• Collected data entries:

▶

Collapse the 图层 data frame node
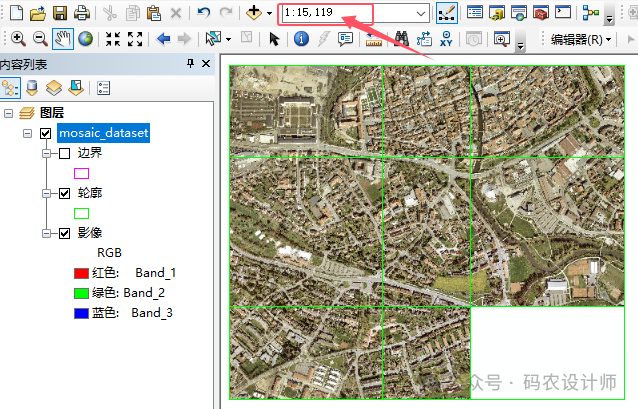The height and width of the screenshot is (409, 638). tap(8, 113)
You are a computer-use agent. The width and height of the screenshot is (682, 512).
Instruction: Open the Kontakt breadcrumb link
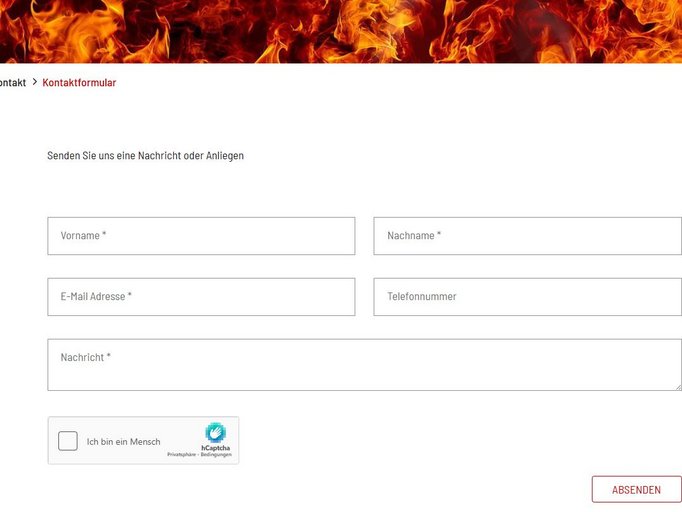coord(12,83)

◀

• About this task:
Your reply should hold only the records, duplicated exactly, without any image.

• Your solution:
Collapse the 图层 data frame node
The height and width of the screenshot is (409, 638). tap(8, 113)
You are a computer-use agent. The width and height of the screenshot is (682, 512).
Instruction: Open the Kontakt breadcrumb link
coord(12,83)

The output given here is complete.